Segment Start: Records for the task

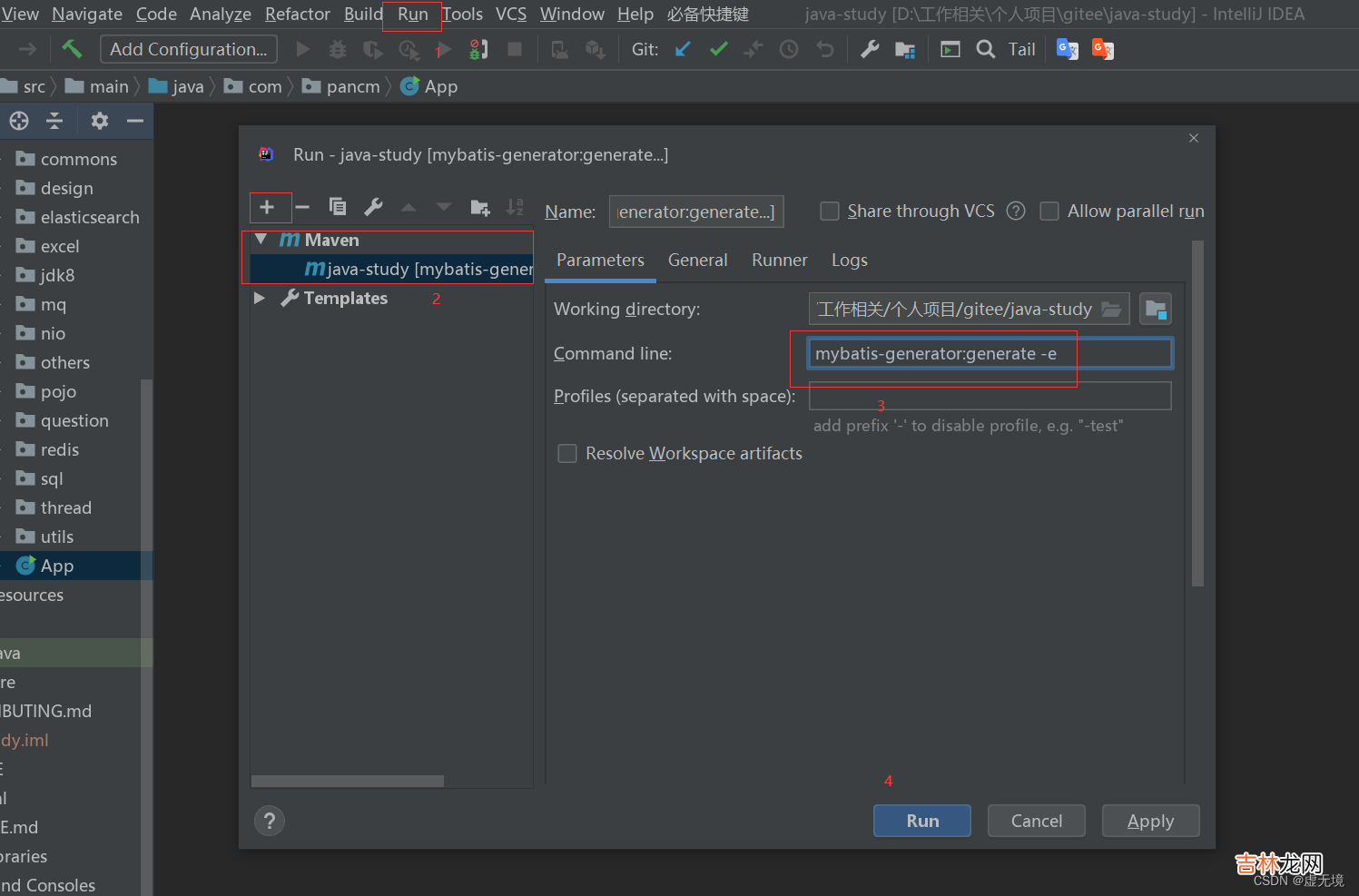Open Search Everywhere magnifier icon

click(985, 49)
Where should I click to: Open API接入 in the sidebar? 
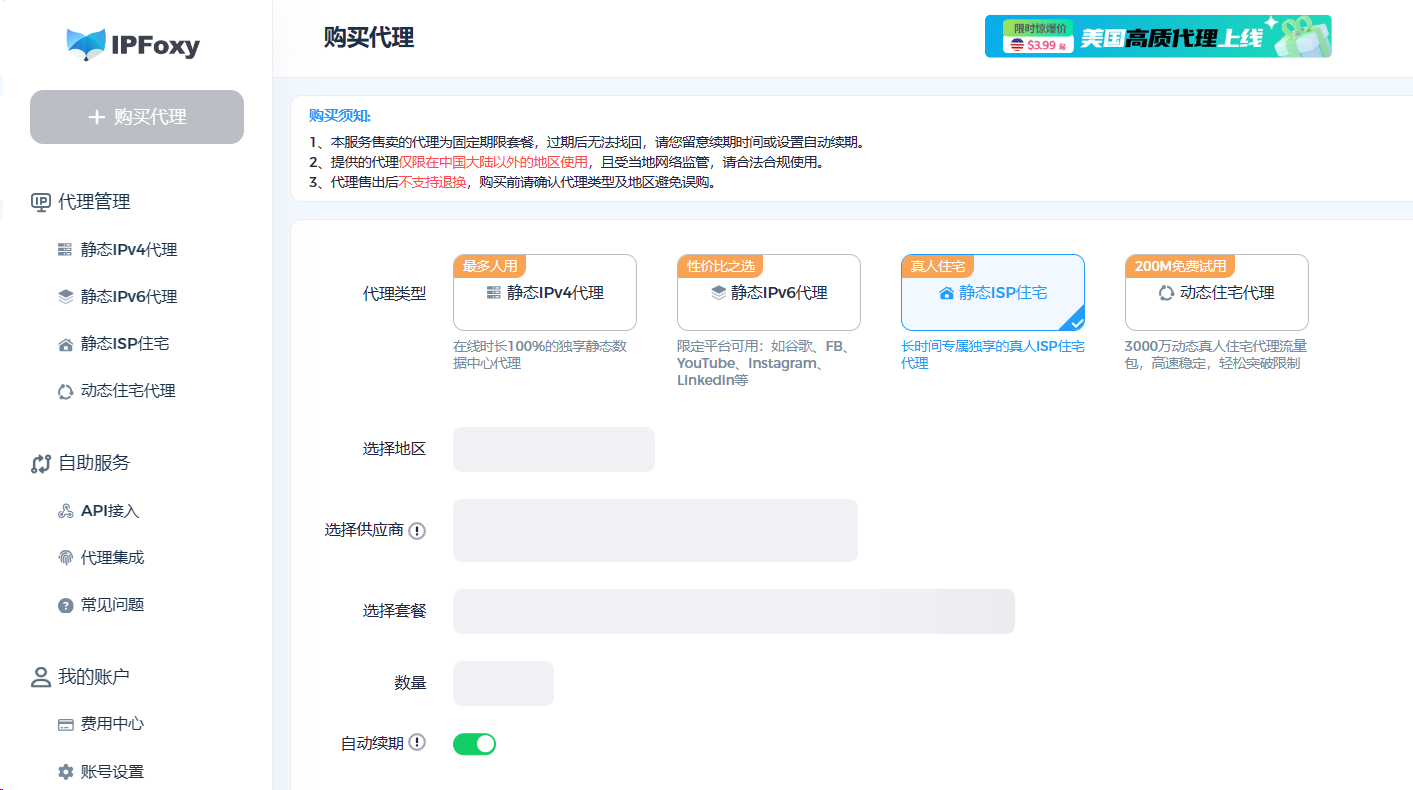click(110, 511)
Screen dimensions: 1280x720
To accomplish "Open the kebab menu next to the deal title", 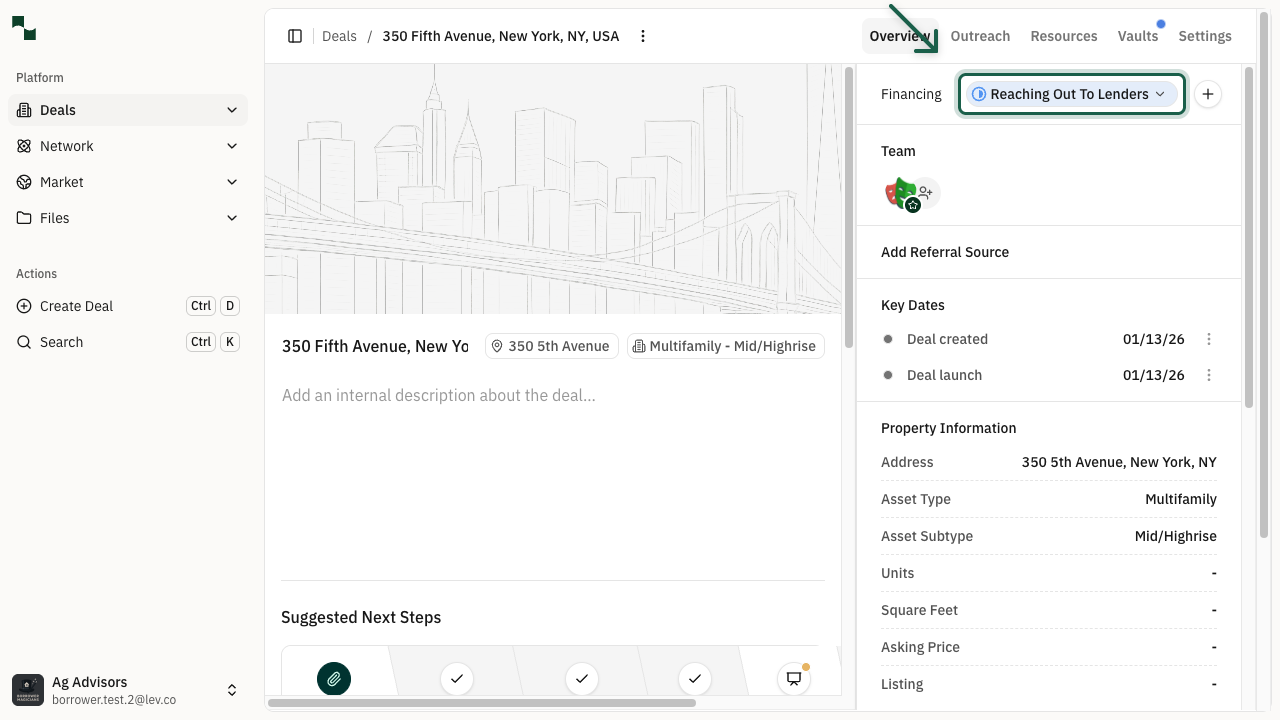I will pos(643,36).
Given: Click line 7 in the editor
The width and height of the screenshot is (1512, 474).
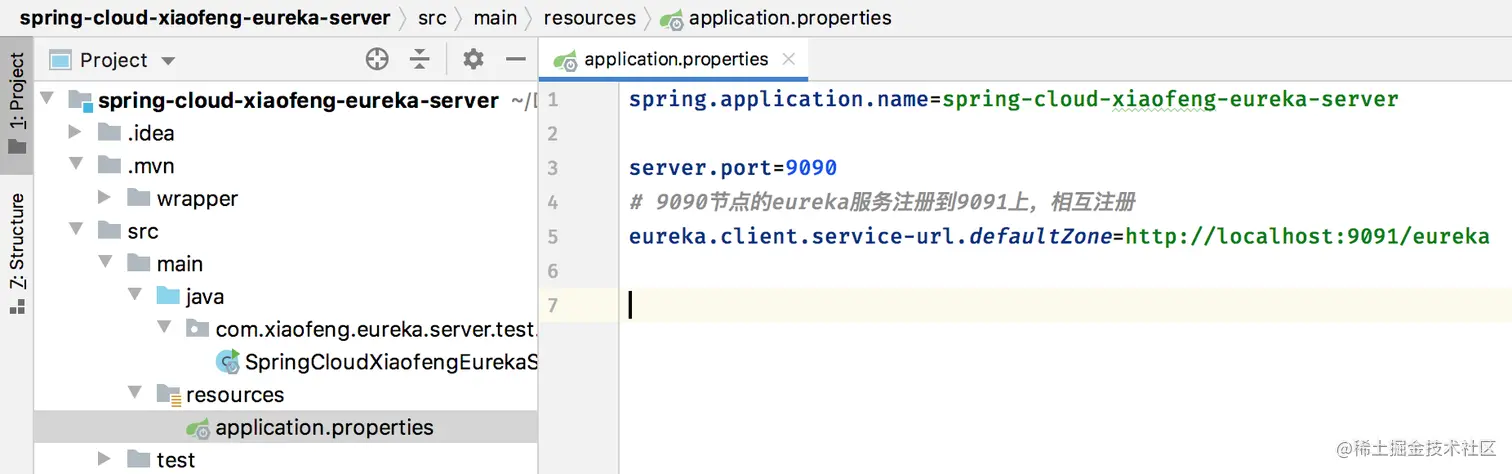Looking at the screenshot, I should tap(900, 305).
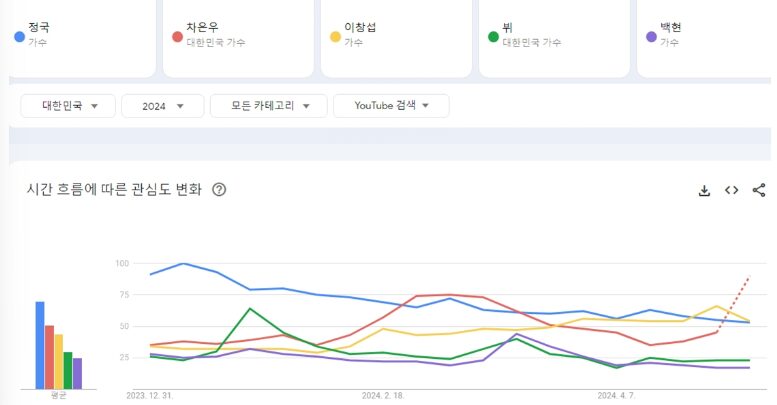Screen dimensions: 777x405
Task: Click the yellow dot next to 이창섭
Action: (336, 36)
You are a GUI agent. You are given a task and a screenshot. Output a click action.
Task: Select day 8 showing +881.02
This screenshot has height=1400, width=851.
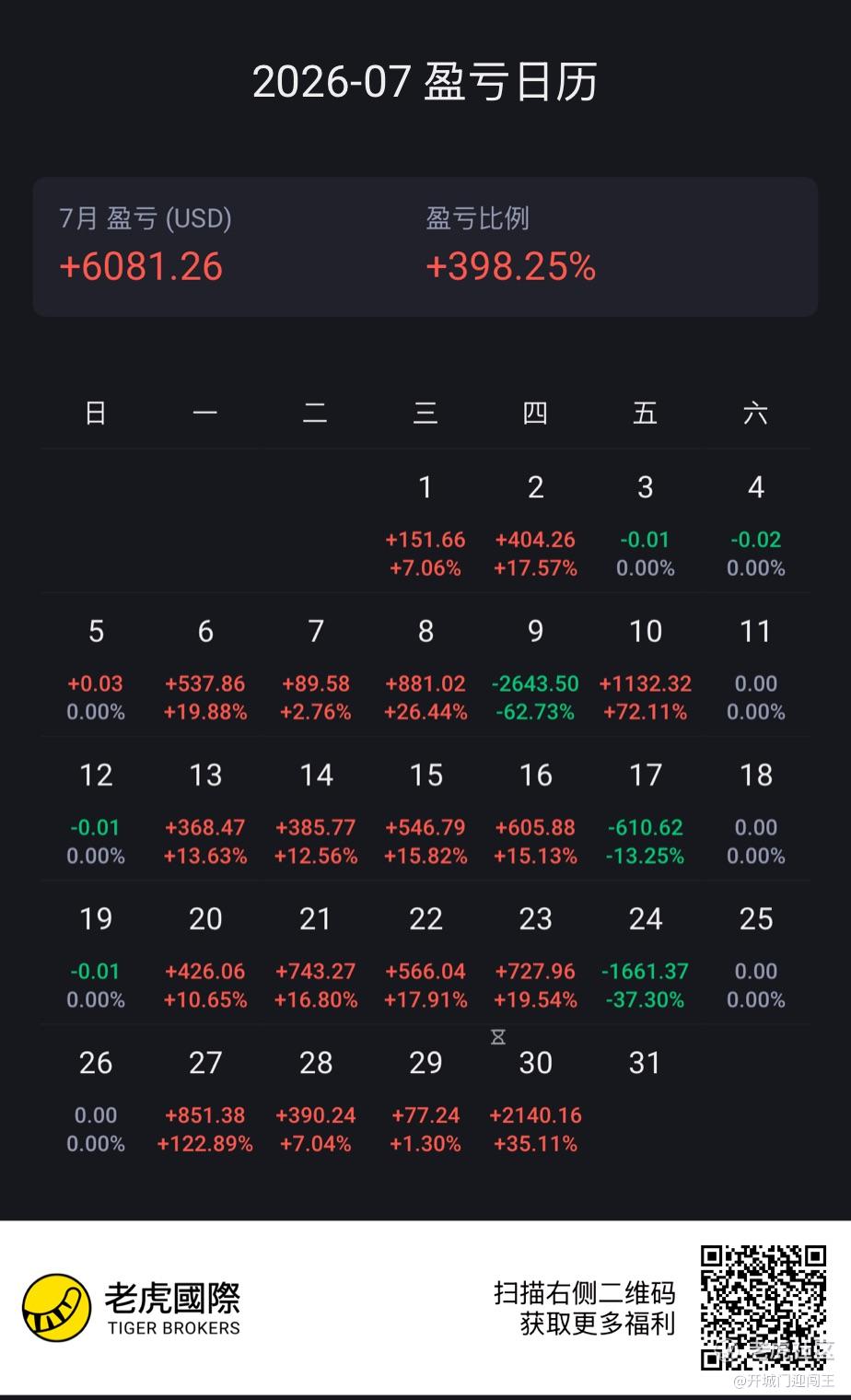426,670
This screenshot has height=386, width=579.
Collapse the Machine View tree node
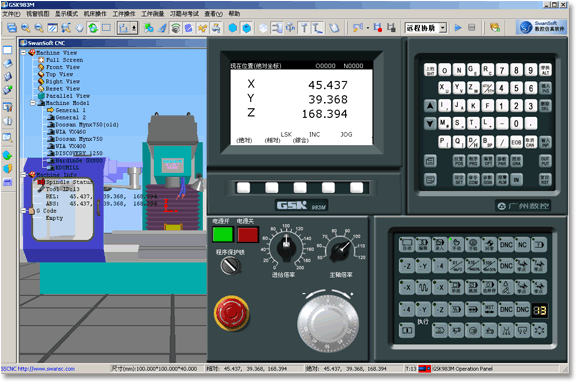click(x=24, y=53)
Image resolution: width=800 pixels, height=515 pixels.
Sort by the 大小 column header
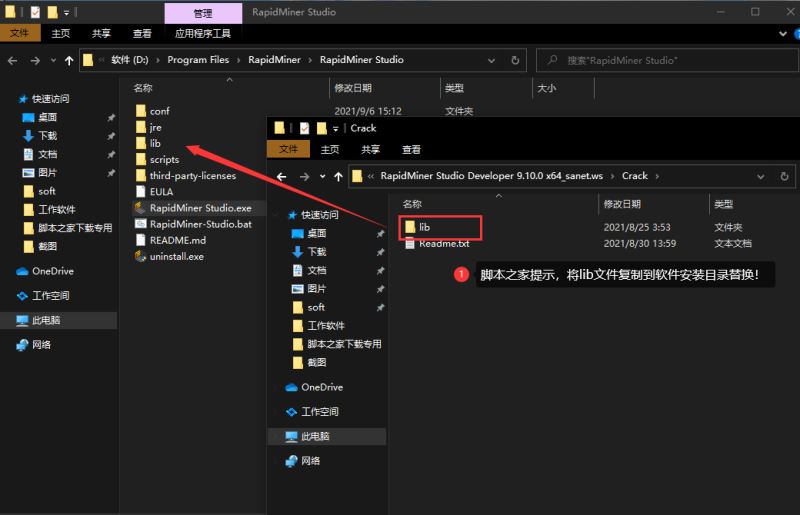[x=546, y=88]
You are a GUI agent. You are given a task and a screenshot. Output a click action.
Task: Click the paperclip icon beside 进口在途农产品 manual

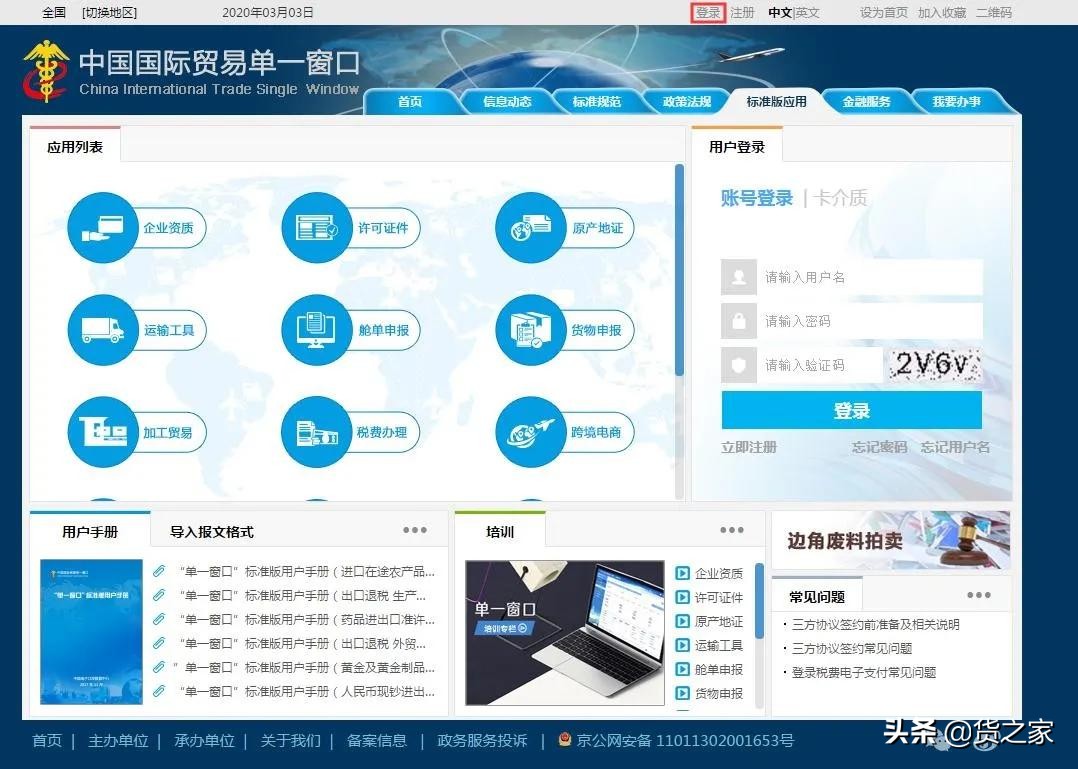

Segment End: Records for the task

Leave every picture out and copy precisely the lines from the one containing "Image resolution: width=800" through the last line of the data above, both ends included.

Image resolution: width=800 pixels, height=515 pixels.
Sort by the 大小 column header
[x=546, y=88]
You are a GUI agent. You are given a task and a screenshot. Output a click action.
Task: Click the paperclip icon beside 进口在途农产品 manual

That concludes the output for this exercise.